In terms of business intelligence, chatbots provide a fast, effective method for upper management to query aspects of their business and inform their decision making. Most significantly, management can make those queries directly, without using technical language. The ability to have the most up-to-date reporting (on KPIs and other metrics) available on demand at any time could be a key advantage.
Sentiment Analysis and Customer Management
But the opportunities extend beyond customer data analysis as we currently know it. Sentiment analysis (determining the feelings of a speaker from their text) is an established tool on social media, used to analyze opinions about a product or service. This can be employed in chatbot conversations to determine when a customer feels positive (implying that the service has been successful and met their needs) or negative (implying that they are dissatisfied with the level of service). That is particularly helpful in predicting when a someone is about to ‘churn’ (stop being a customer) – a special deal could be offered at that point to encourage them to remain for example.

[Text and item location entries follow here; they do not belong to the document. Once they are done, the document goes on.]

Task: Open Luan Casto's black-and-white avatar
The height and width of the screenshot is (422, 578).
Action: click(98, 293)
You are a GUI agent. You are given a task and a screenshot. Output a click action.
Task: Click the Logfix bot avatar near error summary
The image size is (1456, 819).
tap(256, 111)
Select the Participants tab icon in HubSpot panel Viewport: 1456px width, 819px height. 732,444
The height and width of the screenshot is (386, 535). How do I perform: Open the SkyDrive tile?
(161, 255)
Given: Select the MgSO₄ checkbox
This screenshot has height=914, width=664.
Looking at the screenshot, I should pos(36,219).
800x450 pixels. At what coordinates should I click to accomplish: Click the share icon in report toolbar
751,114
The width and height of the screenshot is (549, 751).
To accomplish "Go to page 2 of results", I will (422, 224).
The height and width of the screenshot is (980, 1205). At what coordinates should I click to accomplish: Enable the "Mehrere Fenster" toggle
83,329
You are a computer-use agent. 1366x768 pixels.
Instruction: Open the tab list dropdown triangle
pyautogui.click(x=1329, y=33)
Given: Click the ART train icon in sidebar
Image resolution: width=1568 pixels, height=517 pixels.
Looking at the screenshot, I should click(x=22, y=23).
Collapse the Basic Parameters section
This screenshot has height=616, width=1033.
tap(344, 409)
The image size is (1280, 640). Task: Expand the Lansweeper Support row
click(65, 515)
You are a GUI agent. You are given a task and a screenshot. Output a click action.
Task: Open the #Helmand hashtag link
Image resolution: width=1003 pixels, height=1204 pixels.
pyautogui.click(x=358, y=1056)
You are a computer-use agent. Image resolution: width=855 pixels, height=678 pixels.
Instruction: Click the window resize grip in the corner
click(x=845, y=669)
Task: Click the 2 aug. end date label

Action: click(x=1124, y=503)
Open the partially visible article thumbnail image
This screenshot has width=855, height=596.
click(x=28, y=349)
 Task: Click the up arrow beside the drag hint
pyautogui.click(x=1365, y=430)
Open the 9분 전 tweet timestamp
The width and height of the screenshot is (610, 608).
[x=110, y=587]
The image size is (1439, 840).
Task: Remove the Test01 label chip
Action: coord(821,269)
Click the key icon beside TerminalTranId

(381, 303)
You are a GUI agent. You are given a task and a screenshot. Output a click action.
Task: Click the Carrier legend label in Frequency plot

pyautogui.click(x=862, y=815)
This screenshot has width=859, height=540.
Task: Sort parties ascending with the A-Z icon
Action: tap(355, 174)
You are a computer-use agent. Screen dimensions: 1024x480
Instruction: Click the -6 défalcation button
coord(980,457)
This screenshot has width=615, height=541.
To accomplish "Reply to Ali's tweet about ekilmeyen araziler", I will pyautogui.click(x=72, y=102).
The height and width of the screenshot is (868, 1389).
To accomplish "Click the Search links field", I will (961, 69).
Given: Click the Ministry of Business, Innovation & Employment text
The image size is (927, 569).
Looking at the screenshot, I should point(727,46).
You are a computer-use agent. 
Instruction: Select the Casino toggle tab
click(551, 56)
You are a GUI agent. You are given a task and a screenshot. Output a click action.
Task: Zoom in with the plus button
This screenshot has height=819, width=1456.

In fact, sentiment analysis can help companies understand the feelings of a customer throughout their entire lifecycle. Knowledge of which parts of the service work for different people, and which parts of the service influence a decision to complete a transaction, is invaluable for businesses. Given that there is significant room for improvement in understanding the full spectrum of human emotions (made more complex by constantly changing vernacular), there is huge future potential in the insights that customer conversations give us.
It is clear that communicating with customers in a conversational format has advantages for enterprise, from the ability to learn much more about specific customers, to providing another source of information regarding general customer trends and opinions. In the future, as natural language processing and other related technologies develop, it will be possible for chatbots to be used for more and more tasks that are currently completed using websites or apps.
At a certain point their human-like interactions will become so advanced, and their use so widespread, that we won’t even consciously think about the fact we are interacting with a machine and not a human (the equivalent of chatbots passing the Turing Test). As that happens, it is not unreasonable to assume we will become more trusting of them, and interact with them as if they were friendly, human assistants. This can only lead to our being willing to share even more valuable data with them.
There is a growing awareness of the importance of big data in enterprise, and it should be noted that the data we get from chatbot conversations will not replace that which we get from other sources (such as social media). However, in the coming years it will form a huge new source of big data, which businesses will have to take advantage of in order to stay competitive. Business analytics and intelligence based on natural language processing should be a key part of strategy going forward.